Cancel the context to stop fetching. Stop(ctx) then waits for:

  1. All fetch goroutines to exit
  2. Any messages already in the buffer to be batched and dispatched
  3. All in-flight processor goroutines to finish

Pass a timeout context to Stop to cap the wait time:

cancel()                                                              // signal shutdown
stopCtx, stopCancel := context.WithTimeout(context.Background(), 30*time.Second)
defer stopCancel()
consumer.Stop(stopCtx)                                                // blocks ≤ 30s

If the deadline expires before all processors finish, consumers are forcibly closed and Stop returns immediately. Some in-flight commits may be lost.

Reliability guarantees

Scenario ManualCommit=false ManualCommit=true
Normal processing async commit after each batch (~1s) sync commit after each batch
Process crash mid-batch batches in last ~1s window may re-deliver batch re-delivered on restart
Transient fetch error retried automatically (1s backoff) retried automatically (1s backoff)
All retries exhausted ErrorHandler per-message, then commit ErrorHandler per-message, then commit
ProcessBatch panic recovered, logged; batch not explicitly committed recovered, logged; batch re-delivered
ErrorHandler panic recovered, logged; commit still proceeds recovered, logged; commit still proceeds

Producing messages

producer := k.NewProducer("orders")
defer producer.Close()

producer.Push(ctx, myOrder) // JSON-marshals and sends asynchronously

Tuning

  • Workers: match the number of topic partitions for maximum parallelism. With ManualCommit=true, this is the primary lever for scaling throughput.
  • ChunkSize + FlushInterval: larger batches improve database throughput; shorter intervals reduce processing latency.
  • Processors: bound by your downstream (database) concurrency capacity. Ignored (set to 1) when ManualCommit=true.
  • Buffer: default ChunkSize × Processors absorbs bursts. Increase via WithBufferLen if the fetch rate greatly exceeds processing rate.

Performance

See bench/BENCH_DESIGN.md for benchmark methodology, configuration matrix, and results.

License

kqbatch is released under the MIT License.

Design notes

Why Processors=1 with ManualCommit=true?

When Processors>1, multiple goroutines process batches concurrently and call CommitMessages in non-deterministic completion order. If batch B (higher offsets) commits before batch A (lower offsets), Kafka records the higher offset. On crash, the consumer restarts from batch B's offset — batch A is never re-delivered, breaking at-least-once semantics.

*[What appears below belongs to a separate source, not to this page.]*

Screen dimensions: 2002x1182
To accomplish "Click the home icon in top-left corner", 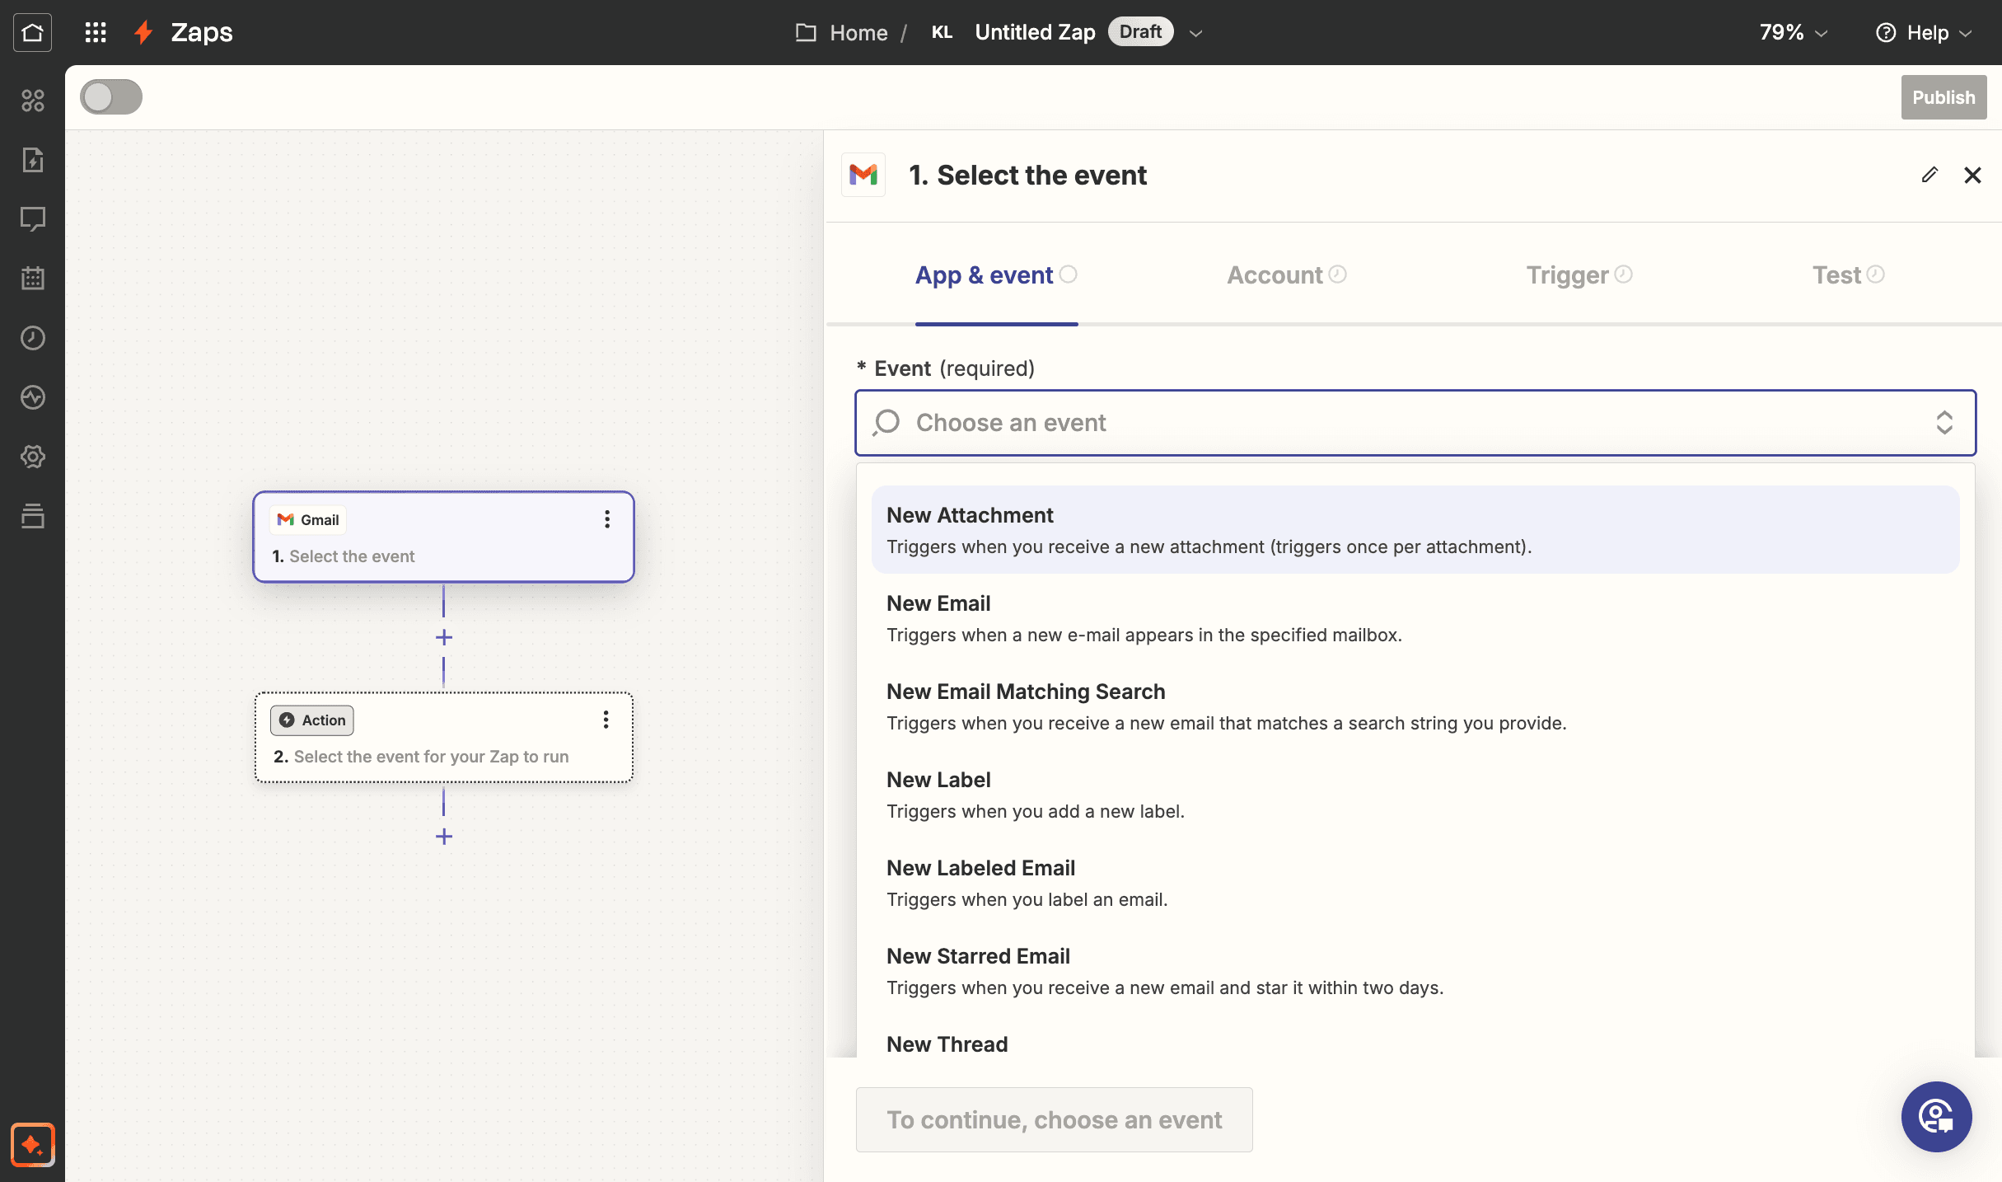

The current implementation takes the simplest correct approach: enforce Processors=1 so commits are always serial and monotonically increasing. A future enhancement could implement an ordered commit queue that buffers commit results and flushes them in dispatch order, restoring concurrent processing without offset regression.

Fetch error retry

If FetchMessage returns a non-shutdown error (network blip, broker rebalance, etc.), the worker logs the error, sleeps 1 second, and retries. Without this, a transient error would permanently stop a worker — the service would appear alive but consume nothing.

Stop timeout

Stop(ctx) spawns a goroutine that waits for all workers and closes a channel when done. A select then races that channel against ctx.Done(). This ensures Stop always returns within the caller's deadline even if processors are slow to drain.